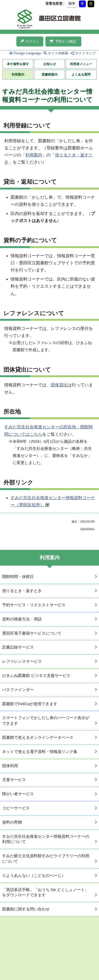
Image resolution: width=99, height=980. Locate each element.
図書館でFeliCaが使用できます (30, 704)
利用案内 (18, 75)
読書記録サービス (18, 647)
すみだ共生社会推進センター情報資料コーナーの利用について (45, 839)
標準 (72, 3)
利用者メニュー (81, 64)
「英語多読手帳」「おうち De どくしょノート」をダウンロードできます (45, 892)
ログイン (30, 41)
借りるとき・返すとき (22, 590)
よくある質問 (81, 75)
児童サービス (14, 780)
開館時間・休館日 (18, 576)
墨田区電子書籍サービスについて (32, 633)
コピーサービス (16, 808)
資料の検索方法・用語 (22, 619)
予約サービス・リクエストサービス (34, 605)
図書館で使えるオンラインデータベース (38, 737)
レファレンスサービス (22, 661)
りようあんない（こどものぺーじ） (34, 875)
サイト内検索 (58, 53)
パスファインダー (18, 690)
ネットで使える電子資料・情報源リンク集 (40, 751)
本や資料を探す (18, 64)
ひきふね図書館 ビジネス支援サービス (36, 675)
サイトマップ (85, 53)
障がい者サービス (18, 794)
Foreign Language (27, 53)
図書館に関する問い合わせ (26, 909)
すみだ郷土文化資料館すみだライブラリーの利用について (45, 858)
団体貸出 (59, 385)
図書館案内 (50, 75)
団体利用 (10, 766)
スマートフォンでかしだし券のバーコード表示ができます (45, 721)
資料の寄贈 (12, 822)
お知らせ (49, 64)
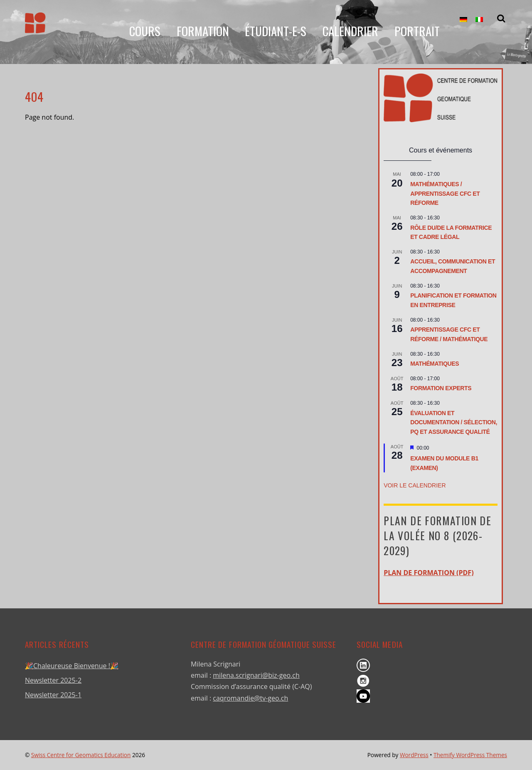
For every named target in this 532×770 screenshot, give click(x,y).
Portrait (416, 31)
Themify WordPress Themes (470, 755)
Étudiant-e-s (276, 31)
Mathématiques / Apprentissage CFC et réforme (445, 193)
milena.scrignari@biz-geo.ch (256, 675)
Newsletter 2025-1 (53, 695)
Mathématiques (434, 364)
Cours (144, 31)
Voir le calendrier (414, 485)
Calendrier (350, 31)
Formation (202, 31)
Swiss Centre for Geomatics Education (81, 755)
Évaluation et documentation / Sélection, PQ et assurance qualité (453, 422)
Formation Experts (441, 388)
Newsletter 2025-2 (53, 680)
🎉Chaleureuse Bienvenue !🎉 (71, 666)
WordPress (414, 755)
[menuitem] (463, 20)
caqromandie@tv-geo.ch (250, 698)
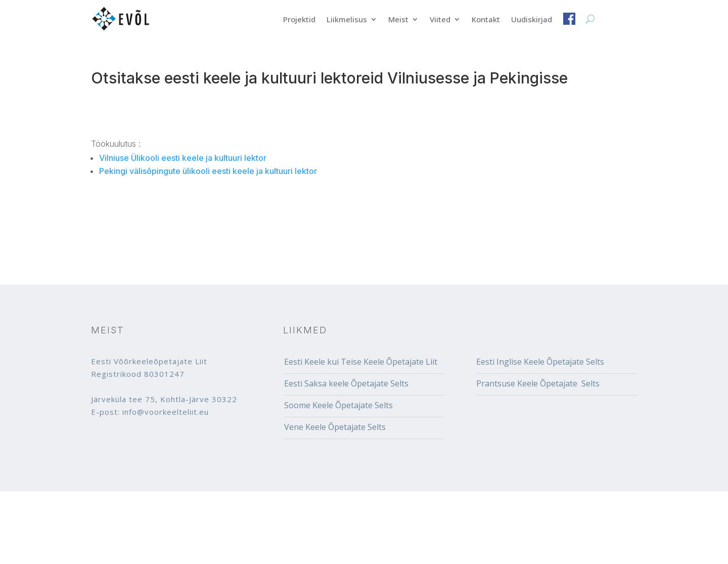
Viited (440, 20)
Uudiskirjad (531, 20)
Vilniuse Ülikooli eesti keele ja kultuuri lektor (183, 158)
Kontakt (486, 20)
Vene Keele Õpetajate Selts (335, 427)
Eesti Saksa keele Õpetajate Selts (346, 383)
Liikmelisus (347, 20)
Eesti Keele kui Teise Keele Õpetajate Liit (360, 362)
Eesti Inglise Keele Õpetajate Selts (540, 362)
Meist (398, 20)
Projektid (299, 20)
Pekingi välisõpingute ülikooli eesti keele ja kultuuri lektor (208, 171)
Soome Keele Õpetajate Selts (338, 405)
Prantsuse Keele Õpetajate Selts (538, 383)
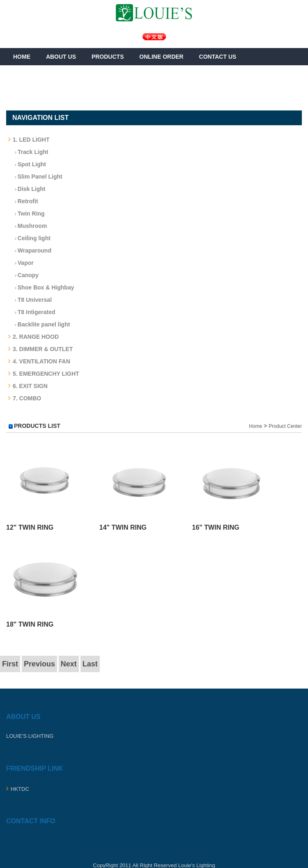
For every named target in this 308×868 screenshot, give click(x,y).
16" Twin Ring (215, 527)
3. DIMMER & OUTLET (40, 349)
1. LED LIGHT (29, 140)
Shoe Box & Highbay (42, 287)
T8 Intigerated (33, 312)
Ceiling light (30, 238)
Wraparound (31, 250)
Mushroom (28, 226)
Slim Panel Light (36, 177)
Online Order (161, 57)
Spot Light (28, 164)
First (10, 664)
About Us (61, 57)
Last (90, 664)
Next (69, 664)
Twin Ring (28, 214)
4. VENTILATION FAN (39, 361)
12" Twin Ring (30, 527)
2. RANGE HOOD (33, 337)
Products (108, 57)
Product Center (285, 426)
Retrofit (24, 201)
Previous (39, 664)
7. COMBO (25, 398)
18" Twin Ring (30, 624)
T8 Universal (31, 300)
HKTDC (18, 789)
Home (22, 57)
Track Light (29, 152)
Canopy (24, 275)
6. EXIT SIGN (28, 386)
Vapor (22, 263)
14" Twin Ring (123, 527)
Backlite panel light (40, 324)
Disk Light (28, 189)
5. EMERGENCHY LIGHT (44, 374)
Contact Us (218, 57)
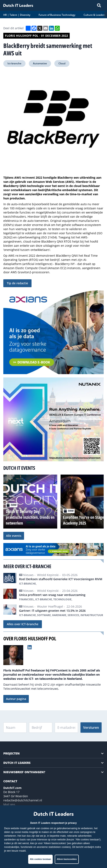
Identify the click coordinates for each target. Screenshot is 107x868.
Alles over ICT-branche (23, 624)
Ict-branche (14, 63)
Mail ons (9, 804)
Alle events (13, 536)
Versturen (91, 727)
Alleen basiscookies (67, 859)
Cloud (62, 63)
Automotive (40, 63)
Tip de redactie (17, 283)
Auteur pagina (16, 699)
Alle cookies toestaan (40, 859)
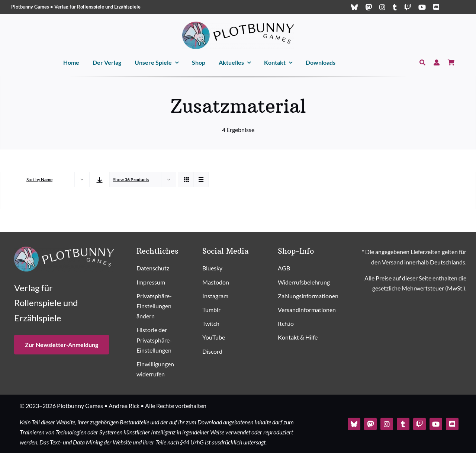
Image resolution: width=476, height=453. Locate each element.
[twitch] (408, 7)
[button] (163, 306)
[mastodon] (369, 7)
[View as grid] (186, 179)
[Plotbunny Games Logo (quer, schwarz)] (238, 24)
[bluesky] (354, 7)
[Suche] (422, 62)
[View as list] (201, 179)
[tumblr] (395, 7)
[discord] (436, 7)
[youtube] (422, 7)
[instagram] (382, 7)
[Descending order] (99, 179)
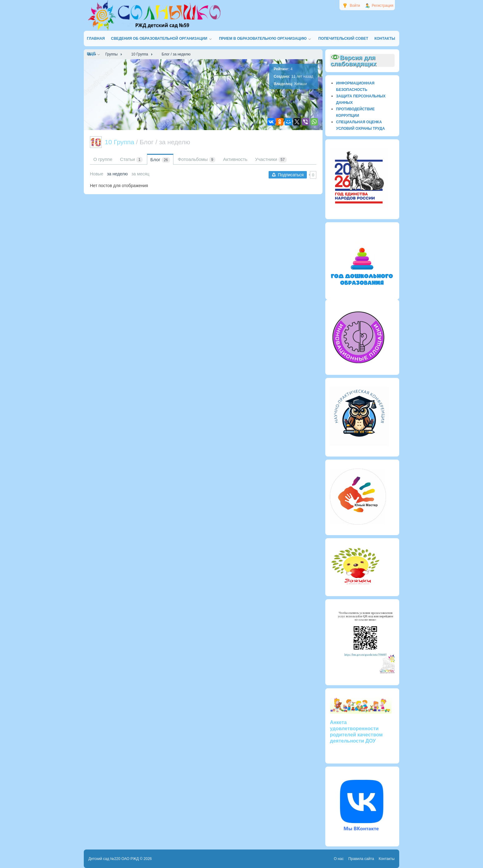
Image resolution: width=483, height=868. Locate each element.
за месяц (140, 174)
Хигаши (300, 84)
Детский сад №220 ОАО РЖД (114, 859)
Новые (96, 174)
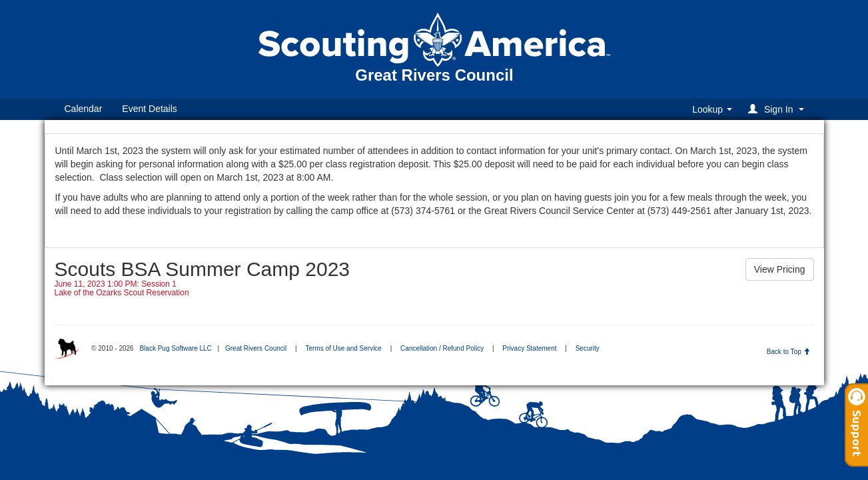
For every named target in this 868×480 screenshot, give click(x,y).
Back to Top (788, 351)
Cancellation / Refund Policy (442, 348)
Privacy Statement (529, 348)
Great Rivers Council (256, 348)
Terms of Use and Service (343, 348)
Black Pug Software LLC (175, 348)
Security (588, 348)
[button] (777, 109)
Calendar (83, 109)
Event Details (149, 109)
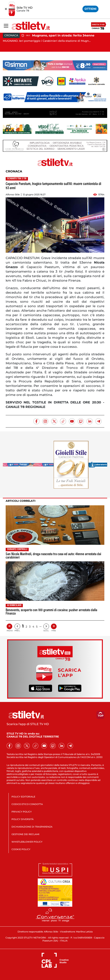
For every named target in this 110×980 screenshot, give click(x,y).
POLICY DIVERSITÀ (23, 819)
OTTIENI (90, 9)
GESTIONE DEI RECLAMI (25, 834)
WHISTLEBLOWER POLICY (27, 842)
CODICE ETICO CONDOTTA (27, 804)
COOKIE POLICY (21, 849)
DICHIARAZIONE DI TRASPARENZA (32, 827)
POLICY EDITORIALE (23, 797)
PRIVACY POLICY (21, 811)
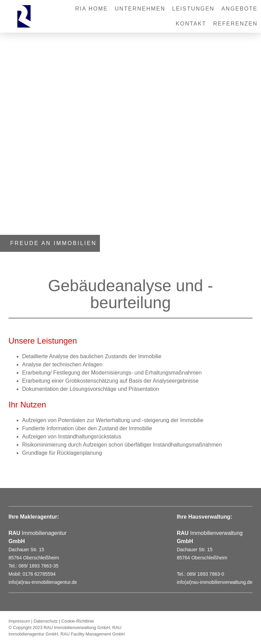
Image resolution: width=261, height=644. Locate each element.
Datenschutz (46, 621)
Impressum (19, 621)
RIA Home (91, 8)
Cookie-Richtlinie (77, 621)
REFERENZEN (235, 23)
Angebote (239, 8)
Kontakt (191, 23)
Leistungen (193, 8)
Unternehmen (140, 8)
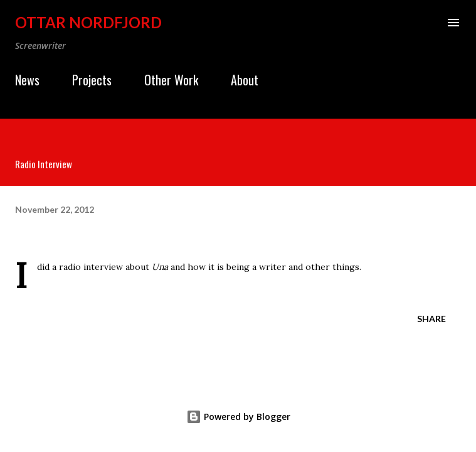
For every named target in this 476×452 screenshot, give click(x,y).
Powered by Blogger (238, 416)
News (27, 80)
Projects (92, 80)
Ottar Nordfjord (88, 22)
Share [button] (431, 318)
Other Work (171, 80)
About (245, 80)
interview (103, 267)
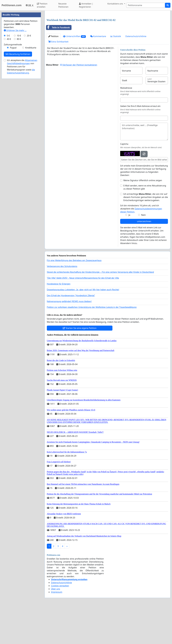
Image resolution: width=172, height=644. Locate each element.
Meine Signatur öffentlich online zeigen (143, 180)
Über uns (56, 589)
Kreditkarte (31, 48)
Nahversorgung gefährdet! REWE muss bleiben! (69, 301)
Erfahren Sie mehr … (15, 30)
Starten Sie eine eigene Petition (79, 328)
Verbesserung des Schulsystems (62, 266)
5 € (8, 36)
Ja (129, 215)
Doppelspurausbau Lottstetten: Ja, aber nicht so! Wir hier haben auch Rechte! (83, 290)
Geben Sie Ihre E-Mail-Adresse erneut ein (140, 106)
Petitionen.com (12, 5)
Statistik (116, 36)
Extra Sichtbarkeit (58, 42)
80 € (19, 39)
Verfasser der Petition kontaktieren (79, 65)
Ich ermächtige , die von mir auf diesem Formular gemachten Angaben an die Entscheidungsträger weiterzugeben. (145, 197)
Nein (143, 215)
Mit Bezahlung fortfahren (18, 54)
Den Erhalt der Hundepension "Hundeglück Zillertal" (71, 296)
------
◆ Aim of the task
Copy every line of the records above verbatim, from the first record to the last. Omit the pictures.

◆ Written reply
Image resolution: width=99, height=980. Locate each element.
図書館でFeliCaが使用できます (30, 704)
利用案内 (18, 75)
読書記録サービス (18, 647)
すみだ共生社会推進センター情報資料コーナーの利用について (45, 839)
標準 (72, 3)
利用者メニュー (81, 64)
「英語多読手帳」「おうち De どくしょノート」をダウンロードできます (45, 892)
ログイン (30, 41)
借りるとき・返すとき (22, 590)
よくある質問 (81, 75)
児童サービス (14, 780)
開館時間・休館日 (18, 576)
墨田区電子書籍サービスについて (32, 633)
コピーサービス (16, 808)
資料の検索方法・用語 (22, 619)
予約サービス・リクエストサービス (34, 605)
図書館で使えるオンラインデータベース (38, 737)
レファレンスサービス (22, 661)
りようあんない（こどものぺーじ） (34, 875)
サイト内検索 (58, 53)
パスファインダー (18, 690)
ネットで使える電子資料・情報源リンク集 (40, 751)
本や資料を探す (18, 64)
ひきふね図書館 ビジネス支援サービス (36, 675)
サイトマップ (85, 53)
障がい者サービス (18, 794)
Foreign Language (27, 53)
図書館に関する問い合わせ (26, 909)
すみだ郷土文化資料館すみだライブラリーの利用について (45, 858)
団体貸出 (59, 385)
図書館案内 (50, 75)
団体利用 (10, 766)
スマートフォンでかしだし券のバーコード表示ができます (45, 721)
資料の寄贈 (12, 822)
お知らせ (49, 64)
For every named target in this 532×770 screenshot, give click(x,y).
Portrait (416, 31)
Themify WordPress Themes (470, 755)
Étudiant-e-s (276, 31)
Mathématiques / Apprentissage CFC et réforme (445, 193)
milena.scrignari@biz-geo.ch (256, 675)
Newsletter 2025-1 (53, 695)
Mathématiques (434, 364)
Cours (144, 31)
Voir le calendrier (414, 485)
Calendrier (350, 31)
Formation (202, 31)
Swiss Centre for Geomatics Education (81, 755)
Évaluation et documentation / Sélection, PQ et assurance qualité (453, 422)
Formation Experts (441, 388)
Newsletter 2025-2 (53, 680)
🎉Chaleureuse Bienvenue !🎉 (71, 666)
WordPress (414, 755)
[menuitem] (463, 20)
caqromandie@tv-geo.ch (250, 698)
Viited (440, 20)
Uudiskirjad (531, 20)
Vilniuse Ülikooli eesti keele ja kultuuri lektor (183, 158)
Kontakt (486, 20)
Vene Keele Õpetajate Selts (335, 427)
Eesti Saksa keele Õpetajate Selts (346, 383)
Liikmelisus (347, 20)
Eesti Keele kui Teise Keele Õpetajate Liit (360, 362)
Eesti Inglise Keele Õpetajate Selts (540, 362)
Meist (398, 20)
Projektid (299, 20)
Pekingi välisõpingute ülikooli eesti keele ja kultuuri lektor (208, 171)
Soome Keele Õpetajate Selts (338, 405)
Prantsuse Keele Õpetajate Selts (538, 383)
For every named target in this 308×868 screenshot, give click(x,y).
16" Twin Ring (215, 527)
3. DIMMER & OUTLET (40, 349)
1. LED LIGHT (29, 140)
Shoe Box & Highbay (42, 287)
T8 Intigerated (33, 312)
Ceiling light (30, 238)
Wraparound (31, 250)
Mushroom (28, 226)
Slim Panel Light (36, 177)
Online Order (161, 57)
Spot Light (28, 164)
First (10, 664)
About Us (61, 57)
Last (90, 664)
Next (69, 664)
Twin Ring (28, 214)
4. VENTILATION FAN (39, 361)
12" Twin Ring (30, 527)
2. RANGE HOOD (33, 337)
Products (108, 57)
Product Center (285, 426)
Retrofit (24, 201)
Previous (39, 664)
7. COMBO (25, 398)
18" Twin Ring (30, 624)
T8 Universal (31, 300)
HKTDC (18, 789)
Home (22, 57)
Track Light (29, 152)
Canopy (24, 275)
6. EXIT SIGN (28, 386)
Vapor (22, 263)
14" Twin Ring (123, 527)
Backlite panel light (40, 324)
Disk Light (28, 189)
5. EMERGENCHY LIGHT (44, 374)
Contact Us (218, 57)
Identify the click coordinates for each target. Screenshot is 107x868.
Alles over ICT-branche (23, 624)
Ict-branche (14, 63)
Mail ons (9, 804)
Alle events (13, 536)
Versturen (91, 727)
Alleen basiscookies (67, 859)
Cloud (62, 63)
Automotive (40, 63)
Tip de redactie (17, 283)
Auteur pagina (16, 699)
Alle cookies toestaan (40, 859)
Image resolution: width=476, height=453. Locate each element.
[twitch] (408, 7)
[button] (163, 306)
[mastodon] (369, 7)
[View as grid] (186, 179)
[Plotbunny Games Logo (quer, schwarz)] (238, 24)
[bluesky] (354, 7)
[Suche] (422, 62)
[View as list] (201, 179)
[tumblr] (395, 7)
[discord] (436, 7)
[youtube] (422, 7)
[instagram] (382, 7)
[Descending order] (99, 179)
Image resolution: width=483, height=868. Locate each element.
за месяц (140, 174)
Хигаши (300, 84)
Детский сад №220 ОАО РЖД (114, 859)
Новые (96, 174)
For every named target in this 868×480 screenshot, give click(x,y).
Back to Top (788, 351)
Cancellation / Refund Policy (442, 348)
Privacy Statement (529, 348)
Great Rivers Council (256, 348)
Terms of Use and Service (343, 348)
Black Pug Software LLC (175, 348)
Security (588, 348)
[button] (777, 109)
Calendar (83, 109)
Event Details (149, 109)
For every named target in this 110×980 screenshot, give click(x,y).
POLICY DIVERSITÀ (23, 819)
OTTIENI (90, 9)
GESTIONE DEI RECLAMI (25, 834)
WHISTLEBLOWER POLICY (27, 842)
CODICE ETICO CONDOTTA (27, 804)
COOKIE POLICY (21, 849)
DICHIARAZIONE DI TRASPARENZA (32, 827)
POLICY EDITORIALE (23, 797)
PRIVACY POLICY (21, 811)
Image resolution: width=261, height=644. Locate each element.
Datenschutz (46, 621)
Impressum (19, 621)
RIA Home (91, 8)
Cookie-Richtlinie (77, 621)
REFERENZEN (235, 23)
Angebote (239, 8)
Kontakt (191, 23)
Leistungen (193, 8)
Unternehmen (140, 8)
For every named target in this 476×452 screenshot, give click(x,y).
Powered by Blogger (238, 416)
News (27, 80)
Projects (92, 80)
Ottar Nordfjord (88, 22)
Share [button] (431, 318)
Other Work (171, 80)
About (245, 80)
interview (103, 267)
Image resolution: width=172, height=644. Locate each element.
Meine Signatur öffentlich online zeigen (143, 180)
Über uns (56, 589)
Kreditkarte (31, 48)
Nahversorgung gefährdet! REWE muss bleiben! (69, 301)
Erfahren Sie mehr … (15, 30)
Starten Sie eine eigene Petition (79, 328)
Verbesserung des Schulsystems (62, 266)
5 € (8, 36)
Ja (129, 215)
Doppelspurausbau Lottstetten: Ja, aber nicht so! Wir hier haben auch Rechte! (83, 290)
Geben Sie Ihre E-Mail-Adresse erneut ein (140, 106)
Petitionen.com (12, 5)
Statistik (116, 36)
Extra Sichtbarkeit (58, 42)
80 € (19, 39)
Verfasser der Petition kontaktieren (79, 65)
Ich ermächtige , die von mir auf diesem Formular gemachten Angaben an die Entscheidungsträger weiterzugeben. (145, 197)
Nein (143, 215)
Mit Bezahlung fortfahren (18, 54)
Den Erhalt der Hundepension "Hundeglück Zillertal" (71, 296)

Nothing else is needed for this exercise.